In accordance with findings of this study, it seems that PAI-1 was affected strongly and remarkably by EPO administration because its level fell significantly from the third day after treatment and remained low during the study period. PAI-1 is the major physiological inhibitor of tissue type plasminogen activator. PAI-1 is an inhibitor of fibrinolysis and increase in its levels are considered to contribute to the pro-coagulant state associated with thrombotic diseases.

In the past study it was found that PAI-1 level decreased in both intensive insulin therapy and /or combined with metformin (15). Consistent with these results it has been reported that glucose control and insulin treatment improved fibrinolysis by reducing PAI-1 concentration/ activity (16) and impaired fibrinolysis during sepsis has been associated with widespread activation of coagulation through the release of inflammatory cytokines (17).

Nitrotyrosine was significantly lower in the EPO treated patients at the days of 3, 6 and 9 after treatment compared with control patients; in addition its level decreased significantly at the days of 3 and 6 in the EPO group in comparison to their baseline values.

EPO may exert its anti oxidative effects directly by exploiting intracellular anti oxidative mechanisms. Increase in the red blood cells by EPO may also indirectly reduce cellular oxidative stress, as red blood cells are loaded with a substantial amount of antioxidative enzymes.A comparison of SOFA scores on the first, third and seventh day showed that EPO group had lower SOFA score which at least indicate that EPO has anti-inflammatory activity.SOFA score was selected as a quantitative tool to judge this matter to some extent because it represents the dynamics of illness including the effectiveness of therapy.

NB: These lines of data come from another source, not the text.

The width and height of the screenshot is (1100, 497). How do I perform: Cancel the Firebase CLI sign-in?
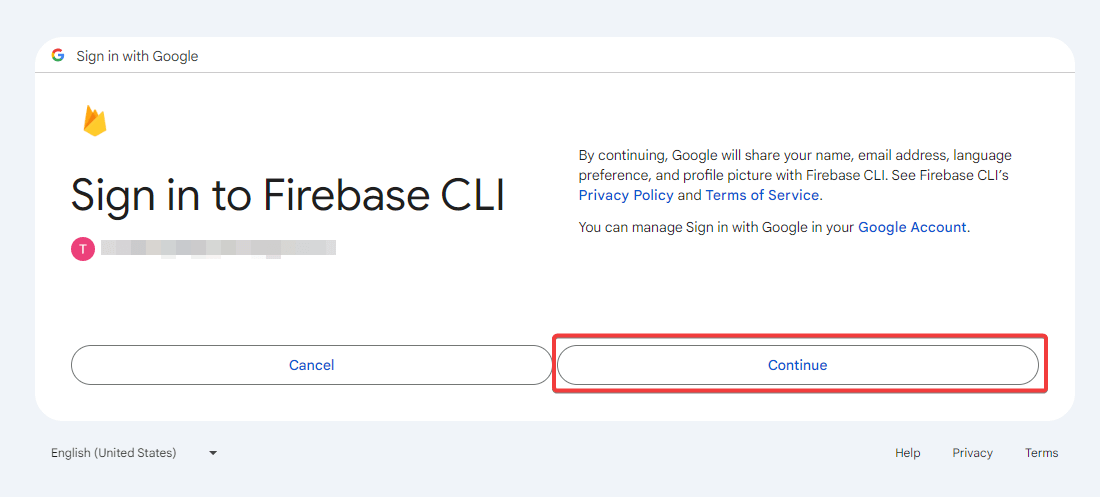coord(311,365)
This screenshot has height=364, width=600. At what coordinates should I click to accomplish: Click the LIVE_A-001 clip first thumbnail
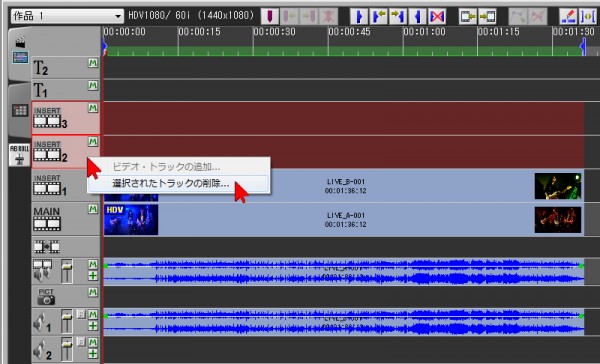(x=131, y=220)
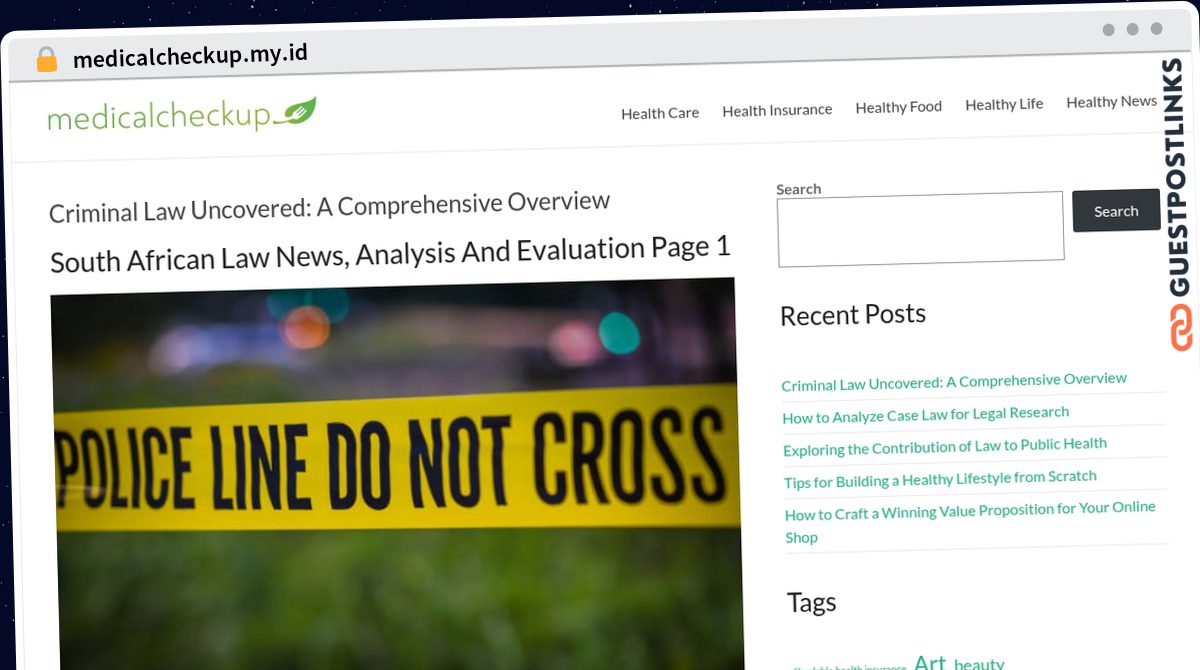Open 'Criminal Law Uncovered' post heading
The width and height of the screenshot is (1200, 670).
tap(329, 207)
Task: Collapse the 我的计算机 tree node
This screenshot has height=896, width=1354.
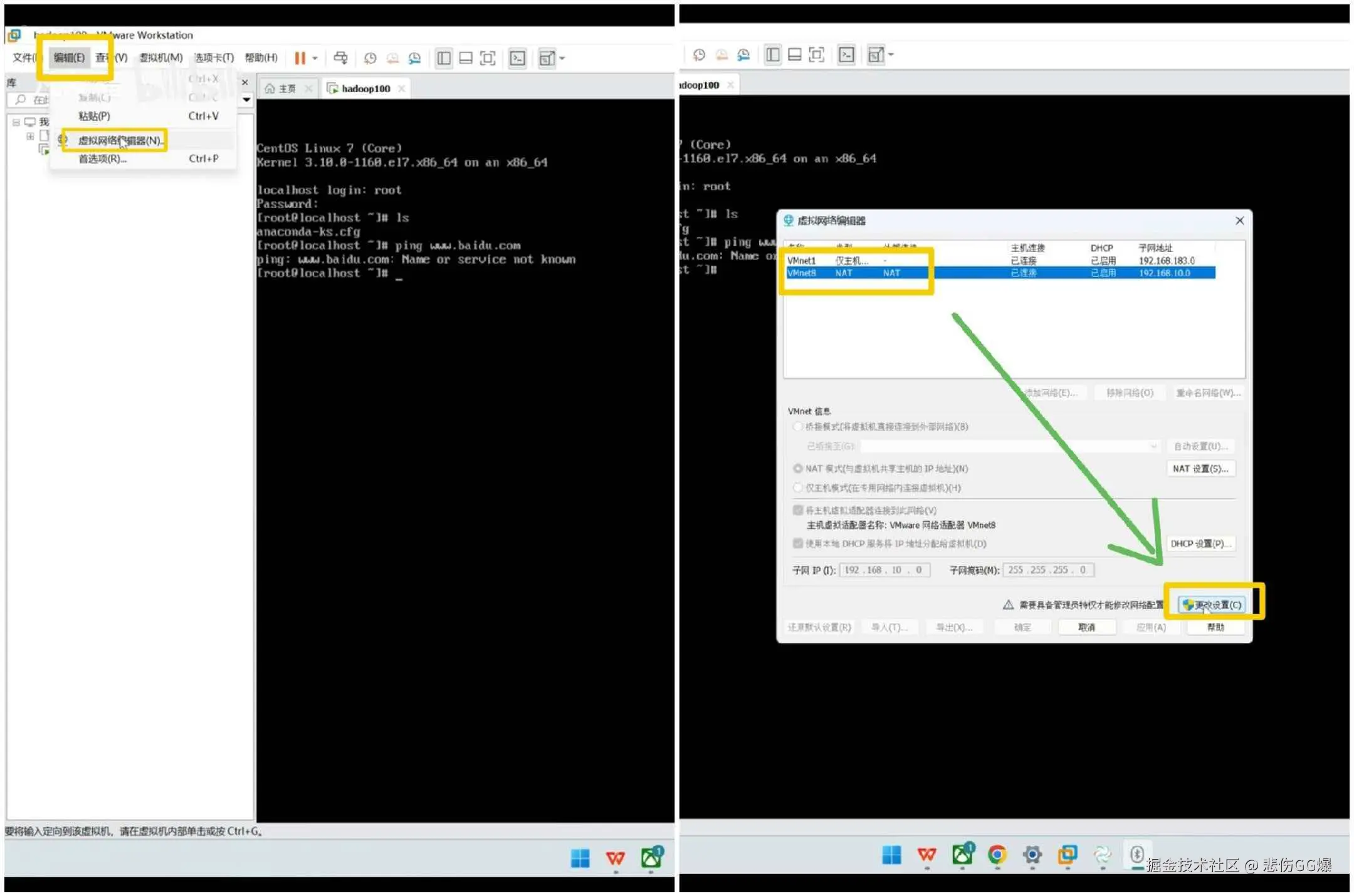Action: tap(16, 122)
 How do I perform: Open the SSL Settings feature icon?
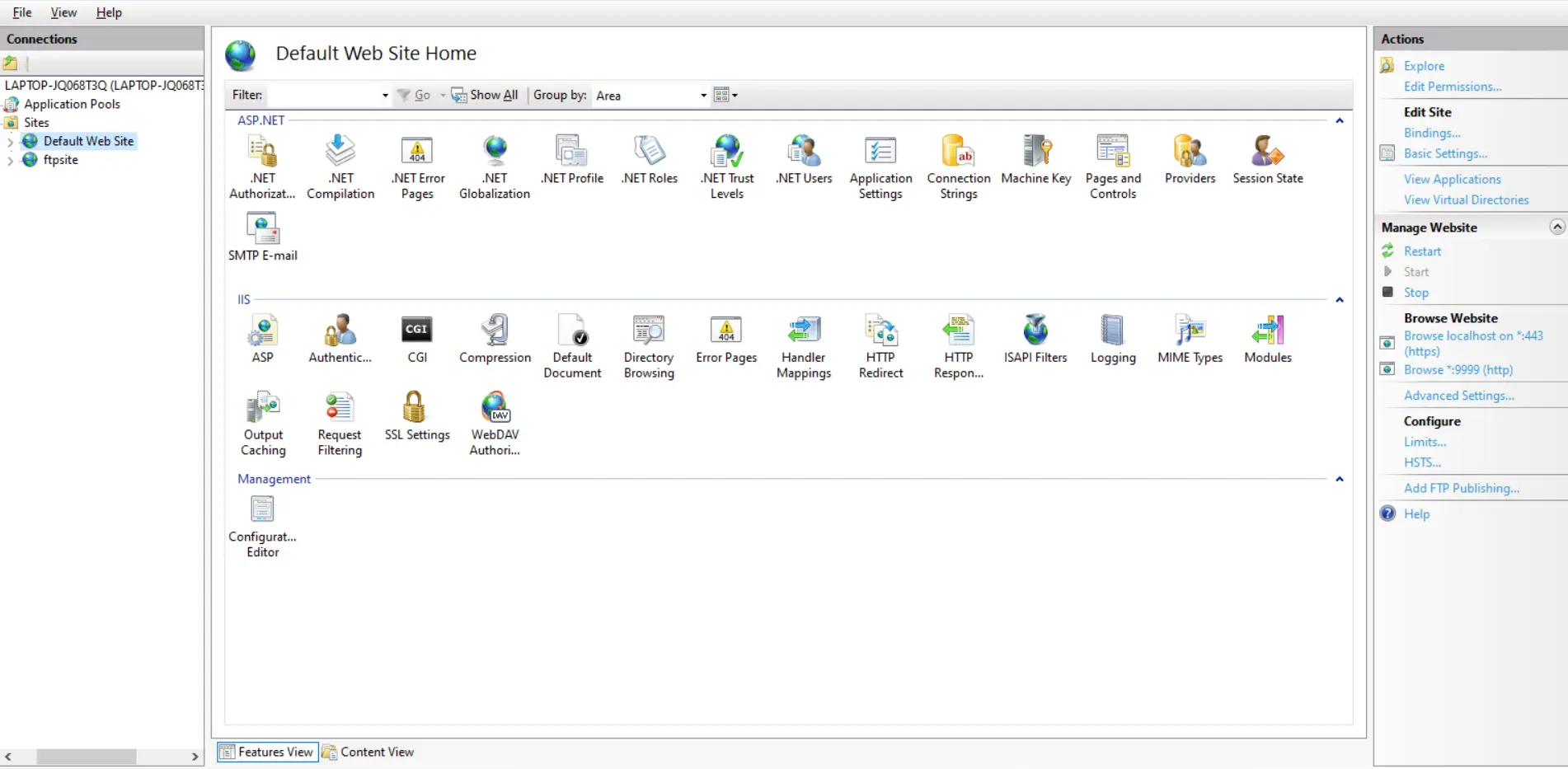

Among critically ill patients, erythropoietin uses appears to be associated with increased thrombotic events. This is consistent with the results of recent trials involving non- critically ill patients with either cancer or chronic renal failure. In these studies, when erythropoietin, was used to achieve higher target hemoglobin concentrations (i.e.,>120 g/l), the risk of thrombotic complications and death were increased (18, 19). Importantly, patients with past thromboembolic complications had to be strictly excluded, and therefore patients who are prone to bed should not be included in a chronic treatment study. However findings of this study did not show any thromboembolic complications because Platelet counts and other related factors had been carefully and continuously monitored at all times of EPO treatment and even in weeks thereafter. Other side-effects such as hypertension and allergic reactions have been reported (20).

CONCLUSION

Administration of recombinant human erythro-poietin for ICU-admitted traumatized patients seems beneficial as it may helps to restrain the inflammation and oxidative injuries, which in turn may lead to improved prognosis during and after ICU admission.